What you return should match the data below exactly, with every entry reproduced.

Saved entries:
═══

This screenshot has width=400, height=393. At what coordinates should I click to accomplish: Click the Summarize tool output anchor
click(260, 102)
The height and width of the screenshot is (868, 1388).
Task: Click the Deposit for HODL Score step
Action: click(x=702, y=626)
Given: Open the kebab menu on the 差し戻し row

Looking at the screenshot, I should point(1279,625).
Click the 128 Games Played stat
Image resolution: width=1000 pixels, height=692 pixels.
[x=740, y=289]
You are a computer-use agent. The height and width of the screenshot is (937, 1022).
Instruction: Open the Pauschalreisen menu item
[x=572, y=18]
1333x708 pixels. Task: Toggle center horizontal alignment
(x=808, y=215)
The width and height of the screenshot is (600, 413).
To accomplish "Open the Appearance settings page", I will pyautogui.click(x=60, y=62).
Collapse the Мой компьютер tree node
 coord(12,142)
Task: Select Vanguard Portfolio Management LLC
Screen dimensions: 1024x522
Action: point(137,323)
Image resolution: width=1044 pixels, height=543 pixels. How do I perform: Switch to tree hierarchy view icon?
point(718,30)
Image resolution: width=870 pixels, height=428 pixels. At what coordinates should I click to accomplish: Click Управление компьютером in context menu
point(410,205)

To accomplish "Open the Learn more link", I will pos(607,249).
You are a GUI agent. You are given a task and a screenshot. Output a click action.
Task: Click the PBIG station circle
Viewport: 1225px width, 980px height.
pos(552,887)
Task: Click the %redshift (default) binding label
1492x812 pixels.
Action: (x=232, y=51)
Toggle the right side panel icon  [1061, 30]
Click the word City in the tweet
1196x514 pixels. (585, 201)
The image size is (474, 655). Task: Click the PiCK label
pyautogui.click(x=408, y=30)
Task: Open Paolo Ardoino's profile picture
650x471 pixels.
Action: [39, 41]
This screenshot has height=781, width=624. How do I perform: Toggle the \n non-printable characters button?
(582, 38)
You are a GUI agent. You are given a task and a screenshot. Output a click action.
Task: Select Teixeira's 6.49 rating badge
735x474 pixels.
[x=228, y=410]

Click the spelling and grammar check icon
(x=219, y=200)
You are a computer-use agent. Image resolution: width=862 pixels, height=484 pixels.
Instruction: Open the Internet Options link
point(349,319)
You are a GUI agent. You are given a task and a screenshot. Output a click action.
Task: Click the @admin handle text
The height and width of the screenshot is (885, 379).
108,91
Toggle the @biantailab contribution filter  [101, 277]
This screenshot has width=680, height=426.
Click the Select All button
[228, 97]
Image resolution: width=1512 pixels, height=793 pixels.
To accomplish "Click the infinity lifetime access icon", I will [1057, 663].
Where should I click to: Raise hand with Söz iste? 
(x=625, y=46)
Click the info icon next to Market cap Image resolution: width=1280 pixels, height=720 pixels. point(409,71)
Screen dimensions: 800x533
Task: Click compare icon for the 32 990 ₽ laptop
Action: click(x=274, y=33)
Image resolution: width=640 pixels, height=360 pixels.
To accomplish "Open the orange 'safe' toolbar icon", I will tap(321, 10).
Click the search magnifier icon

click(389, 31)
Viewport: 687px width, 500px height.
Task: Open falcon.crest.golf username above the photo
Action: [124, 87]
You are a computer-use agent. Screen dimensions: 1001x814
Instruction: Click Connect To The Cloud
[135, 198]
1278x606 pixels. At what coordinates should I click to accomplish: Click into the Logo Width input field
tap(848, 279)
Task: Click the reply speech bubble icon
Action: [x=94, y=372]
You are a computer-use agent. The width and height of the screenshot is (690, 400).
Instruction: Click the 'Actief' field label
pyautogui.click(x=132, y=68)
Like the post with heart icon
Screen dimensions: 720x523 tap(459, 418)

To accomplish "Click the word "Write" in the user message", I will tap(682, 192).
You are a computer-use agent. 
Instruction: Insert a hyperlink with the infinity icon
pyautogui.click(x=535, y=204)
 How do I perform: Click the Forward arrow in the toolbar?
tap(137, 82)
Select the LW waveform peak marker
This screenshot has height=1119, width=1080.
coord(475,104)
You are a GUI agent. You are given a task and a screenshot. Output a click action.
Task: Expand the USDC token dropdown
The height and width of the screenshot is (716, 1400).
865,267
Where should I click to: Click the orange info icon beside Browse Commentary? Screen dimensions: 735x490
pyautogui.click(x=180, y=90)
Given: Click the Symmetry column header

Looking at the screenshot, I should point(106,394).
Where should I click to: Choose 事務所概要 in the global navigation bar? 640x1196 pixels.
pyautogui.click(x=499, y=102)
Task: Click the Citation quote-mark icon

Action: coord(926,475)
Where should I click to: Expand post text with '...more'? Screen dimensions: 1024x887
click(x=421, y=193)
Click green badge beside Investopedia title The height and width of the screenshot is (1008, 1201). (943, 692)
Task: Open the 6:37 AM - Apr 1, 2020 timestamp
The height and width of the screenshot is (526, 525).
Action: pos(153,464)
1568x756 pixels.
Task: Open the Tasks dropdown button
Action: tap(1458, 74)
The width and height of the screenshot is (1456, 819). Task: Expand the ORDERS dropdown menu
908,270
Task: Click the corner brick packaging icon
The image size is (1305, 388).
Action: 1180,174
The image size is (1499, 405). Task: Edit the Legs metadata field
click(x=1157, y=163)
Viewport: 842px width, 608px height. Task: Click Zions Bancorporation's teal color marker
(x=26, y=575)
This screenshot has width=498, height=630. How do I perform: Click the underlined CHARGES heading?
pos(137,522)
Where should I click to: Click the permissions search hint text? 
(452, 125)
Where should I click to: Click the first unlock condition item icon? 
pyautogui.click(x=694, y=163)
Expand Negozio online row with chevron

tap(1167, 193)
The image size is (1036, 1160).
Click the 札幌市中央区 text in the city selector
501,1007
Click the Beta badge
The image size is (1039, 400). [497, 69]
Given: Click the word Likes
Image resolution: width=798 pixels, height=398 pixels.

═══

### RESULT
This screenshot has width=400, height=393. At what coordinates should I click to accomplish: Click the Summarize tool output anchor
click(260, 102)
The height and width of the screenshot is (868, 1388).
Task: Click the Deposit for HODL Score step
Action: click(x=702, y=626)
Given: Open the kebab menu on the 差し戻し row

Looking at the screenshot, I should point(1279,625).
Click the 128 Games Played stat
Image resolution: width=1000 pixels, height=692 pixels.
[x=740, y=289]
You are a computer-use agent. The height and width of the screenshot is (937, 1022).
Instruction: Open the Pauschalreisen menu item
[x=572, y=18]
1333x708 pixels. Task: Toggle center horizontal alignment
(x=808, y=215)
The width and height of the screenshot is (600, 413).
To accomplish "Open the Appearance settings page", I will pyautogui.click(x=60, y=62).
Collapse the Мой компьютер tree node
 coord(12,142)
Task: Select Vanguard Portfolio Management LLC
Screen dimensions: 1024x522
Action: point(137,323)
Image resolution: width=1044 pixels, height=543 pixels. How do I perform: Switch to tree hierarchy view icon?
point(718,30)
Image resolution: width=870 pixels, height=428 pixels. At what coordinates should I click to accomplish: Click Управление компьютером in context menu
point(410,205)

To accomplish "Open the Learn more link", I will pos(607,249).
You are a GUI agent. You are given a task and a screenshot. Output a click action.
Task: Click the PBIG station circle
Viewport: 1225px width, 980px height.
pos(552,887)
Task: Click the %redshift (default) binding label
1492x812 pixels.
Action: (x=232, y=51)
Toggle the right side panel icon  [1061, 30]
Click the word City in the tweet
1196x514 pixels. (585, 201)
The image size is (474, 655). Task: Click the PiCK label
pyautogui.click(x=408, y=30)
Task: Open Paolo Ardoino's profile picture
650x471 pixels.
Action: [39, 41]
This screenshot has height=781, width=624. How do I perform: Toggle the \n non-printable characters button?
(582, 38)
You are a GUI agent. You are given a task and a screenshot. Output a click action.
Task: Select Teixeira's 6.49 rating badge
735x474 pixels.
[x=228, y=410]

Click the spelling and grammar check icon
(x=219, y=200)
You are a computer-use agent. Image resolution: width=862 pixels, height=484 pixels.
Instruction: Open the Internet Options link
point(349,319)
You are a GUI agent. You are given a task and a screenshot. Output a click action.
Task: Click the @admin handle text
The height and width of the screenshot is (885, 379).
108,91
Toggle the @biantailab contribution filter  [101, 277]
This screenshot has width=680, height=426.
Click the Select All button
[228, 97]
Image resolution: width=1512 pixels, height=793 pixels.
To accomplish "Click the infinity lifetime access icon", I will [1057, 663].
Where should I click to: Raise hand with Söz iste? 
(x=625, y=46)
Click the info icon next to Market cap Image resolution: width=1280 pixels, height=720 pixels. point(409,71)
Screen dimensions: 800x533
Task: Click compare icon for the 32 990 ₽ laptop
Action: click(x=274, y=33)
Image resolution: width=640 pixels, height=360 pixels.
To accomplish "Open the orange 'safe' toolbar icon", I will tap(321, 10).
Click the search magnifier icon

click(389, 31)
Viewport: 687px width, 500px height.
Task: Open falcon.crest.golf username above the photo
Action: [124, 87]
You are a computer-use agent. Screen dimensions: 1001x814
Instruction: Click Connect To The Cloud
[135, 198]
1278x606 pixels. At what coordinates should I click to accomplish: Click into the Logo Width input field
tap(848, 279)
Task: Click the reply speech bubble icon
Action: [x=94, y=372]
You are a computer-use agent. The width and height of the screenshot is (690, 400).
Instruction: Click the 'Actief' field label
pyautogui.click(x=132, y=68)
Like the post with heart icon
Screen dimensions: 720x523 tap(459, 418)

To accomplish "Click the word "Write" in the user message", I will tap(682, 192).
You are a computer-use agent. 
Instruction: Insert a hyperlink with the infinity icon
pyautogui.click(x=535, y=204)
 How do I perform: Click the Forward arrow in the toolbar?
tap(137, 82)
Select the LW waveform peak marker
This screenshot has height=1119, width=1080.
coord(475,104)
You are a GUI agent. You are given a task and a screenshot. Output a click action.
Task: Expand the USDC token dropdown
The height and width of the screenshot is (716, 1400).
865,267
Where should I click to: Click the orange info icon beside Browse Commentary? Screen dimensions: 735x490
pyautogui.click(x=180, y=90)
Given: Click the Symmetry column header

Looking at the screenshot, I should point(106,394).
Where should I click to: Choose 事務所概要 in the global navigation bar? 640x1196 pixels.
pyautogui.click(x=499, y=102)
Task: Click the Citation quote-mark icon

Action: coord(926,475)
Where should I click to: Expand post text with '...more'? Screen dimensions: 1024x887
click(x=421, y=193)
Click green badge beside Investopedia title The height and width of the screenshot is (1008, 1201). (943, 692)
Task: Open the 6:37 AM - Apr 1, 2020 timestamp
The height and width of the screenshot is (526, 525).
Action: pos(153,464)
1568x756 pixels.
Task: Open the Tasks dropdown button
Action: tap(1458, 74)
The width and height of the screenshot is (1456, 819). Task: Expand the ORDERS dropdown menu
908,270
Task: Click the corner brick packaging icon
The image size is (1305, 388).
Action: 1180,174
The image size is (1499, 405). Task: Edit the Legs metadata field
click(x=1157, y=163)
Viewport: 842px width, 608px height. Task: Click Zions Bancorporation's teal color marker
(x=26, y=575)
This screenshot has width=498, height=630. How do I perform: Click the underlined CHARGES heading?
pos(137,522)
Where should I click to: Click the permissions search hint text? 
(452, 125)
Where should I click to: Click the first unlock condition item icon? 
pyautogui.click(x=694, y=163)
Expand Negozio online row with chevron

tap(1167, 193)
The image size is (1036, 1160).
Click the 札幌市中央区 text in the city selector
501,1007
Click the Beta badge
The image size is (1039, 400). [497, 69]
Given: Click the word Likes
Image resolution: width=798 pixels, height=398 pixels.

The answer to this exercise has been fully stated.